# start of DATA FOR THIS EXERCISE

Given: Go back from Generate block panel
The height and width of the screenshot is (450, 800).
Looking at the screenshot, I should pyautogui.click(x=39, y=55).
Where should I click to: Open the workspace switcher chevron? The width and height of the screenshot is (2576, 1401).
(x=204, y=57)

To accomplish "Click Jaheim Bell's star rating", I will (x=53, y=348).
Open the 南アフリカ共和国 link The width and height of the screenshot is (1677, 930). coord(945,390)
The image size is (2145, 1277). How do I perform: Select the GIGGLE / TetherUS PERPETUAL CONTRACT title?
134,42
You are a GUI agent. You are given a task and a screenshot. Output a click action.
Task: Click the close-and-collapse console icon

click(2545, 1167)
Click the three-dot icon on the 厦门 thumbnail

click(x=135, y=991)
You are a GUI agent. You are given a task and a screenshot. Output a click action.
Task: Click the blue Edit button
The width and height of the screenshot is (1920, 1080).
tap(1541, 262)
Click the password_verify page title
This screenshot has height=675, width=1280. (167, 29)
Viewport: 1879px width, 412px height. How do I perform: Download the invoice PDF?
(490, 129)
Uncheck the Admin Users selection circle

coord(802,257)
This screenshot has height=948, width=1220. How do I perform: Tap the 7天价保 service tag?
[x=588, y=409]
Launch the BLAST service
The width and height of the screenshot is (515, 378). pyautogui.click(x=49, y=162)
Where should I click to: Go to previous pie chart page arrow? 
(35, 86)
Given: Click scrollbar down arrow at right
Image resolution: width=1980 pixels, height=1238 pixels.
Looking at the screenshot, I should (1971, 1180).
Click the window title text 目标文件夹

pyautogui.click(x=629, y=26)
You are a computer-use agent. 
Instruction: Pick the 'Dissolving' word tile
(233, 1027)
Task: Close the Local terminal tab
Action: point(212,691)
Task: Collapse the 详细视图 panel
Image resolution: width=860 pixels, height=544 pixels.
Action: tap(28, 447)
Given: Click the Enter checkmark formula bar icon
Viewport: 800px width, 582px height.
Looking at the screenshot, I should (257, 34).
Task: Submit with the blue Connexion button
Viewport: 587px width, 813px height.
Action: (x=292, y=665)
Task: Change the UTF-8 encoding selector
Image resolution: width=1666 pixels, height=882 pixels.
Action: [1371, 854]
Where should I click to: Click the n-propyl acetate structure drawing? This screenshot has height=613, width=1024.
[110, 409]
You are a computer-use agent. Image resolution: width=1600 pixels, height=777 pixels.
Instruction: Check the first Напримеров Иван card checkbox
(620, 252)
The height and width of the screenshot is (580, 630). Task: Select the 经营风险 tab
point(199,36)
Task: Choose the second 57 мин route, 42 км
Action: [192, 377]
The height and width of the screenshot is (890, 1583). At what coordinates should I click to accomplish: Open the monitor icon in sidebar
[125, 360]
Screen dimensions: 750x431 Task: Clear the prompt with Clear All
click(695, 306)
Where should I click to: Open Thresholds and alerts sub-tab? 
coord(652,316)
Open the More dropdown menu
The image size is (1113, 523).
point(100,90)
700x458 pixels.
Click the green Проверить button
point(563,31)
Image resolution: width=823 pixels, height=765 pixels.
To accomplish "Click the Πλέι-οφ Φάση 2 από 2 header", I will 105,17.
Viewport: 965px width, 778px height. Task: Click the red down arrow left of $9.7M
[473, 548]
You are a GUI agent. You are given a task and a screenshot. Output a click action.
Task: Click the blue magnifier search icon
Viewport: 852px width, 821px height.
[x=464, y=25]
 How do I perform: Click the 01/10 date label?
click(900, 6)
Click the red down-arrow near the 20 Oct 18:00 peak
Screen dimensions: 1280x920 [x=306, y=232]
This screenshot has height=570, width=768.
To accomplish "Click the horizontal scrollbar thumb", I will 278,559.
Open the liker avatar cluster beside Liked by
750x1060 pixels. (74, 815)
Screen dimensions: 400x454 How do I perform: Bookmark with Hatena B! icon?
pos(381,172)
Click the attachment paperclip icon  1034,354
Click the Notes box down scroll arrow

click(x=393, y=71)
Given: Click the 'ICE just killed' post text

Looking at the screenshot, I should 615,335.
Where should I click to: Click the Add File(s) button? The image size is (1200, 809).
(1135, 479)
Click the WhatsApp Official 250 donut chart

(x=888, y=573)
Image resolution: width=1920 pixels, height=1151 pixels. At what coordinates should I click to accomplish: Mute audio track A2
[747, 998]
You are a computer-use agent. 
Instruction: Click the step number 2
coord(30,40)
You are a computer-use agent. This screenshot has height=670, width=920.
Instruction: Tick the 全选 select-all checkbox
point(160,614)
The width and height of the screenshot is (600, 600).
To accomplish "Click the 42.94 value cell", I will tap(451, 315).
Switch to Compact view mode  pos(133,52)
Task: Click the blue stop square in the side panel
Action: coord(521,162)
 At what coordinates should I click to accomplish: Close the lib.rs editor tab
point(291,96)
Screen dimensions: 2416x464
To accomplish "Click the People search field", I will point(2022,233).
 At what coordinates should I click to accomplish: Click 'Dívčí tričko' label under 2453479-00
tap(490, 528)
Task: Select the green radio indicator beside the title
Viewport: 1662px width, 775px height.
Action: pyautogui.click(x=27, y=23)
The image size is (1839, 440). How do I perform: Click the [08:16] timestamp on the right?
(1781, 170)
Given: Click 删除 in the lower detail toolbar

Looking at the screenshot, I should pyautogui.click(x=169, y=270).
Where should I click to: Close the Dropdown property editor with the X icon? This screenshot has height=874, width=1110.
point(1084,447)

# end of DATA FOR THIS EXERCISE

# [EXERCISE TASK]
Reproduce verbatim the lines of the listing above, starting at the line containing "Given: Click 删除 in the lower detail toolbar" and ending at the last line of the listing, both included.

# [EXERCISE RESPONSE]
Given: Click 删除 in the lower detail toolbar

Looking at the screenshot, I should pyautogui.click(x=169, y=270).
Where should I click to: Close the Dropdown property editor with the X icon? This screenshot has height=874, width=1110.
point(1084,447)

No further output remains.